**TASK TO CARRY OUT**. Produce word for word the lines of the data below running from the one that has "Task: Collapse the LUN-1 details panel" to the one that has "You are a computer-use agent. The", inclusive, and no others.

Stored items:
[Start of section]

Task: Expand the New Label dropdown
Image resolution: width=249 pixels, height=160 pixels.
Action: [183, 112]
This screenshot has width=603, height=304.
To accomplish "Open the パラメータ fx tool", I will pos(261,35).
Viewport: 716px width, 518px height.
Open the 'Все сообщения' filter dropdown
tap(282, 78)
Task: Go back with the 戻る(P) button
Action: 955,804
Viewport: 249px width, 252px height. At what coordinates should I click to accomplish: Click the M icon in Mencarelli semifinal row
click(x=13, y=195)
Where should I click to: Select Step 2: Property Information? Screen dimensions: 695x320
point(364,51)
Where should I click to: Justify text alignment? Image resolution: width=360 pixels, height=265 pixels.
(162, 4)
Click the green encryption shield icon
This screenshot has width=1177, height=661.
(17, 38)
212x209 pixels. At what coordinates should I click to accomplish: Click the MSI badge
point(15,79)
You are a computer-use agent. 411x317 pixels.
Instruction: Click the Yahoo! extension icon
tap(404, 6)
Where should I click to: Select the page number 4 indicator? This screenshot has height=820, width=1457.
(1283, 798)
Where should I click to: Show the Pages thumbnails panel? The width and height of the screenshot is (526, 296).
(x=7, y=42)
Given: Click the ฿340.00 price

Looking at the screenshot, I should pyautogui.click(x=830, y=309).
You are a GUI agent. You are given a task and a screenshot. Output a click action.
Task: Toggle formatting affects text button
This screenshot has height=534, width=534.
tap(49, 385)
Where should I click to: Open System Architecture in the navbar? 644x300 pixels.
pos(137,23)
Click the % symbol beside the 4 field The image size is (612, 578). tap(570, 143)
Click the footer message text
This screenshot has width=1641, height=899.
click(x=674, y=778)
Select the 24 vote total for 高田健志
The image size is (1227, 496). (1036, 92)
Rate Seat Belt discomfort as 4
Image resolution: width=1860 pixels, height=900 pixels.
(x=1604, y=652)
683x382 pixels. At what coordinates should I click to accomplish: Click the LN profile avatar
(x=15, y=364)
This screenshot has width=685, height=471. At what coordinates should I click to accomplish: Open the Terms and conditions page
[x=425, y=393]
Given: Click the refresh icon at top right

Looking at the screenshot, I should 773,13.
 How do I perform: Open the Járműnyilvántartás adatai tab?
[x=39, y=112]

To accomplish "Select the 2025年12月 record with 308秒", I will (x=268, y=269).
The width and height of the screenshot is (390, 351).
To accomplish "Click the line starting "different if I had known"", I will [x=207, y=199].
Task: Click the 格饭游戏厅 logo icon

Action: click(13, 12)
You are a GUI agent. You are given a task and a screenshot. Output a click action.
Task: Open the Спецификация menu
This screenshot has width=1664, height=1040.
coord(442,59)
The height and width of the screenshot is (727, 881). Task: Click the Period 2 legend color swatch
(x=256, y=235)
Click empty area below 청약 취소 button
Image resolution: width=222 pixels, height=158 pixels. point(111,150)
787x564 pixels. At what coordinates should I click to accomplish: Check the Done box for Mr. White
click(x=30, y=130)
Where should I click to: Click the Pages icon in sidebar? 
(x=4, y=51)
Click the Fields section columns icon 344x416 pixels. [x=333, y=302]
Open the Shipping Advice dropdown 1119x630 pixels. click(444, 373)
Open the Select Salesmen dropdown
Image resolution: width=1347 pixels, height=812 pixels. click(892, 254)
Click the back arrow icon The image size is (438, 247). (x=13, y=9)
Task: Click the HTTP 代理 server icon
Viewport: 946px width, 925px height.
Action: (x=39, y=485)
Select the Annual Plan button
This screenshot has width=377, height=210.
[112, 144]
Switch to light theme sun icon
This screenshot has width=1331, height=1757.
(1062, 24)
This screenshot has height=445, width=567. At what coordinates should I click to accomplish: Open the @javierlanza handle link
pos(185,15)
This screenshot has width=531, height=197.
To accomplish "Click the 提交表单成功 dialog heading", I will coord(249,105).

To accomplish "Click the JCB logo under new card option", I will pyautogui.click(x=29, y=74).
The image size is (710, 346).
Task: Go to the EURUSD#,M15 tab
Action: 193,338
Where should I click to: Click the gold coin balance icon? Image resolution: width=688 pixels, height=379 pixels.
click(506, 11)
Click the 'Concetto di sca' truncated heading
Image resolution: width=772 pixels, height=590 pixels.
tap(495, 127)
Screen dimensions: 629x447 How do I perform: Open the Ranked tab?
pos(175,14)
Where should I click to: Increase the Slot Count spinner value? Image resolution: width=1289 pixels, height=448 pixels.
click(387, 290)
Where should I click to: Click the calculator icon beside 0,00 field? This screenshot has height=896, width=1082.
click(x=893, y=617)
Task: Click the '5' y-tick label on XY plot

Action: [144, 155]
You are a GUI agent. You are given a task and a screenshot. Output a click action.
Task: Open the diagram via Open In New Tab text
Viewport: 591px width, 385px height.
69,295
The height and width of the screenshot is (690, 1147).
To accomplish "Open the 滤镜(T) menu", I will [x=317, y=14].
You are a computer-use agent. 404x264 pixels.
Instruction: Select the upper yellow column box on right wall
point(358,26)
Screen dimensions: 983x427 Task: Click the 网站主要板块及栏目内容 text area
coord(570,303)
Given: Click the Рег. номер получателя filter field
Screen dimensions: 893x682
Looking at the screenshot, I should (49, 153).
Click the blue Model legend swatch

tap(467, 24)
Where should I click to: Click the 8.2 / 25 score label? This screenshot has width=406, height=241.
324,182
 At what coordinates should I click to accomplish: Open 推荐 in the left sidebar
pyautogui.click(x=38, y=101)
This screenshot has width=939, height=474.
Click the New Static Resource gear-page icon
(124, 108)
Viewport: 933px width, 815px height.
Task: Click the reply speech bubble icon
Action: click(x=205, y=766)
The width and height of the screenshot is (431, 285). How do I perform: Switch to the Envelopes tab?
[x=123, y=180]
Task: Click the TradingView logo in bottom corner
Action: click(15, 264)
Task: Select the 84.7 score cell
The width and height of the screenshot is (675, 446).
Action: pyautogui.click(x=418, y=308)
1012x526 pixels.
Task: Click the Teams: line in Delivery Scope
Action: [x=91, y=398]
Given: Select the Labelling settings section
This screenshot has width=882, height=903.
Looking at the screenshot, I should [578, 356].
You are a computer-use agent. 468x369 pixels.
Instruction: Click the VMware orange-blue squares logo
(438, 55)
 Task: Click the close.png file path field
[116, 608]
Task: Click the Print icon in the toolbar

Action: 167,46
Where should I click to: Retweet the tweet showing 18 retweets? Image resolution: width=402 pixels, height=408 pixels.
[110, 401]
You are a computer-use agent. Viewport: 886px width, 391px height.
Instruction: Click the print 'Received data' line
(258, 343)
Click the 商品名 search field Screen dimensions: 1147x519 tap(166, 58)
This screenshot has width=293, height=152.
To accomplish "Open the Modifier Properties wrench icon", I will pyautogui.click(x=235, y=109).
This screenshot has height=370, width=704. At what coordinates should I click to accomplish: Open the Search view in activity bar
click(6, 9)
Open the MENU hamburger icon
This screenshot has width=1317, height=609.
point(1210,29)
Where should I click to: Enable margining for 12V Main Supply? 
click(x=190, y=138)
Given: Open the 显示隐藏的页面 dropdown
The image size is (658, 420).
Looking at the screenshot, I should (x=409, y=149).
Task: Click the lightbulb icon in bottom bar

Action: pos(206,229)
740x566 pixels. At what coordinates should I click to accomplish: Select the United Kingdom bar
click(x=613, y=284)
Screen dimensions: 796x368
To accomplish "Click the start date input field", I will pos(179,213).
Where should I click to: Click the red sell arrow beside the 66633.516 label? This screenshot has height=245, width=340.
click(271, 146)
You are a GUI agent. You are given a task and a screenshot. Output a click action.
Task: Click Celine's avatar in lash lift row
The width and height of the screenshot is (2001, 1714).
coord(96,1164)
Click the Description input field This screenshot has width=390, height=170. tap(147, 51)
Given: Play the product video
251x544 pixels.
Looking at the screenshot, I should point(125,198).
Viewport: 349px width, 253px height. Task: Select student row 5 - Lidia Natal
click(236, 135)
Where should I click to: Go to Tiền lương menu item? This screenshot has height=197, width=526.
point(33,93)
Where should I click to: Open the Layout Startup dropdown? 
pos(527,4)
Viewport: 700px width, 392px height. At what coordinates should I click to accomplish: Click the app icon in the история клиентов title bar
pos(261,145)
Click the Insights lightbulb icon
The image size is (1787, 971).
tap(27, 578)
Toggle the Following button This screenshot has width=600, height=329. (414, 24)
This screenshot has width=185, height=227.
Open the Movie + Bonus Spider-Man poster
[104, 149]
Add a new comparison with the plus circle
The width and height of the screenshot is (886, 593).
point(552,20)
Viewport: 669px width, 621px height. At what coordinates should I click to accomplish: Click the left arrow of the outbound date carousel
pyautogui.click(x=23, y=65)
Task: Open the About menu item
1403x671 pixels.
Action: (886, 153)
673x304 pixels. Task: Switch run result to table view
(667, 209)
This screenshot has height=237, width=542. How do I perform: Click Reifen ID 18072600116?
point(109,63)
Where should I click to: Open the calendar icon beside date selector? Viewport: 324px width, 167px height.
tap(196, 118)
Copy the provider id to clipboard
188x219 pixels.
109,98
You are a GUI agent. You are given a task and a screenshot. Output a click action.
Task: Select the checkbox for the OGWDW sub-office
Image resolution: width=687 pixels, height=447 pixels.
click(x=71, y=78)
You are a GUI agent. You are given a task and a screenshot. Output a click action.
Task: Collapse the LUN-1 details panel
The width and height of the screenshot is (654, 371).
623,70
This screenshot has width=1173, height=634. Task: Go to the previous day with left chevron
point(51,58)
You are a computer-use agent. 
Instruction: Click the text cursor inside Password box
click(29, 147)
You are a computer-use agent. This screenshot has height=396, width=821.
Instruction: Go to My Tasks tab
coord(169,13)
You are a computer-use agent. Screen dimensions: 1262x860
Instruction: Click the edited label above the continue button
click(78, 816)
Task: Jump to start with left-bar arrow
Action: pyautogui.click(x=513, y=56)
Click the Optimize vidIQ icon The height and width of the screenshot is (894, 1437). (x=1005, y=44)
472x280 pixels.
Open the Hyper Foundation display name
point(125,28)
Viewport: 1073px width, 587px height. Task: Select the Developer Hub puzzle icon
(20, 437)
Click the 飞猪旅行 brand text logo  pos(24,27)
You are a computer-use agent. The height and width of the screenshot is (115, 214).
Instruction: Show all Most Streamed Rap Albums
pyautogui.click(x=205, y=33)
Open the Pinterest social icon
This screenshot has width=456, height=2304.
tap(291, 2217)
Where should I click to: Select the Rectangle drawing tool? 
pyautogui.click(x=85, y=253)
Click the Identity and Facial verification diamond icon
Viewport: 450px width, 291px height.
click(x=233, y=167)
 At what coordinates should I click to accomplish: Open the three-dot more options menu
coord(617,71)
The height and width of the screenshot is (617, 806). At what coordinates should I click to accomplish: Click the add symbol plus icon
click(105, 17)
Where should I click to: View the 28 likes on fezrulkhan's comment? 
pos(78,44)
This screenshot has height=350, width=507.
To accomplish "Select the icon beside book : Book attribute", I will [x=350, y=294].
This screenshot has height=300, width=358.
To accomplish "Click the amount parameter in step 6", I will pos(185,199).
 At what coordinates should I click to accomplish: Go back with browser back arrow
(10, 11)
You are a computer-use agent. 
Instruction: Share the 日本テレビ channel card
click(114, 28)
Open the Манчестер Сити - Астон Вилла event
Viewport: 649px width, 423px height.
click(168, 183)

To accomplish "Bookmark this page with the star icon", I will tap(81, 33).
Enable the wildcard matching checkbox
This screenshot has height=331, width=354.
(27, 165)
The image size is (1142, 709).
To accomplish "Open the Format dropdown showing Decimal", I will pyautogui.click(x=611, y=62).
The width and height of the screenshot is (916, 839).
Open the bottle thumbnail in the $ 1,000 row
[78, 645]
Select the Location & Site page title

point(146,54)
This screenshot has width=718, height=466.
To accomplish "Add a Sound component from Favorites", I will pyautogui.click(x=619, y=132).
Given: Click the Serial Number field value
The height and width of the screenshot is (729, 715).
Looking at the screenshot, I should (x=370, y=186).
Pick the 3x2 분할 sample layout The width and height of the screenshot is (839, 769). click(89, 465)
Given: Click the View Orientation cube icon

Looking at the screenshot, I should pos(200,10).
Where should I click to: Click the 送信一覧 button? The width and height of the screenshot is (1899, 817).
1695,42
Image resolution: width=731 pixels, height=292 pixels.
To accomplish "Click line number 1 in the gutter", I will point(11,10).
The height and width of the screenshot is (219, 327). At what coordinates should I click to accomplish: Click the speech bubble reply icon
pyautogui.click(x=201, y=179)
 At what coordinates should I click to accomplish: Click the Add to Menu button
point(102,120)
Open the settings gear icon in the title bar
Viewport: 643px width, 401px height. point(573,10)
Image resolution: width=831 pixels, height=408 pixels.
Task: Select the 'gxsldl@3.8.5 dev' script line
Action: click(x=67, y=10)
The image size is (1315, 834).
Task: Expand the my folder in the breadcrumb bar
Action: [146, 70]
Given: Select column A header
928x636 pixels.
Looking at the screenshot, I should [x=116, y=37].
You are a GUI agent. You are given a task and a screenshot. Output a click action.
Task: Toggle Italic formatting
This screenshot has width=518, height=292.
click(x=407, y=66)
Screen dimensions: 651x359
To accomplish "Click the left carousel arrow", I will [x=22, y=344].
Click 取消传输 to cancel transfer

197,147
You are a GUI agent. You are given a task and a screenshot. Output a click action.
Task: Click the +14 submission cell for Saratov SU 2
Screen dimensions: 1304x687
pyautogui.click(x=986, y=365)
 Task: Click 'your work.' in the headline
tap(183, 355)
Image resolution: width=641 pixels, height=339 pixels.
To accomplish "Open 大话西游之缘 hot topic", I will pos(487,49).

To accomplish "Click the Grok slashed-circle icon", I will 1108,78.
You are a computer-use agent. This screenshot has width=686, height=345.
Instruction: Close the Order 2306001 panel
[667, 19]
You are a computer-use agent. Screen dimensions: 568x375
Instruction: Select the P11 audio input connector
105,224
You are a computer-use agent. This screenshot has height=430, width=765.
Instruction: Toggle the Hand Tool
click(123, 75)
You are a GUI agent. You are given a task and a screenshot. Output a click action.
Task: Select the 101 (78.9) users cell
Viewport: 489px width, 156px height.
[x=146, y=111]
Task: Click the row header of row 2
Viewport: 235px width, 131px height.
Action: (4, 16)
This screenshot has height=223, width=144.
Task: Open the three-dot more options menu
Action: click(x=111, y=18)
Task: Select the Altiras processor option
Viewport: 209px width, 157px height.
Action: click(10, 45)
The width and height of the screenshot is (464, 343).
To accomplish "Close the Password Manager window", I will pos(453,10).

[End of section]

**YOUR RESPONSE**.
Task: Collapse the LUN-1 details panel
The width and height of the screenshot is (654, 371).
623,70
This screenshot has width=1173, height=634. Task: Go to the previous day with left chevron
point(51,58)
You are a computer-use agent. 
Instruction: Click the text cursor inside Password box
click(29, 147)
You are a computer-use agent. This screenshot has height=396, width=821.
Instruction: Go to My Tasks tab
coord(169,13)
You are a computer-use agent. Screen dimensions: 1262x860
Instruction: Click the edited label above the continue button
click(78, 816)
Task: Jump to start with left-bar arrow
Action: pyautogui.click(x=513, y=56)
Click the Optimize vidIQ icon The height and width of the screenshot is (894, 1437). (x=1005, y=44)
472x280 pixels.
Open the Hyper Foundation display name
point(125,28)
Viewport: 1073px width, 587px height. Task: Select the Developer Hub puzzle icon
(20, 437)
Click the 飞猪旅行 brand text logo  pos(24,27)
You are a computer-use agent. The height and width of the screenshot is (115, 214).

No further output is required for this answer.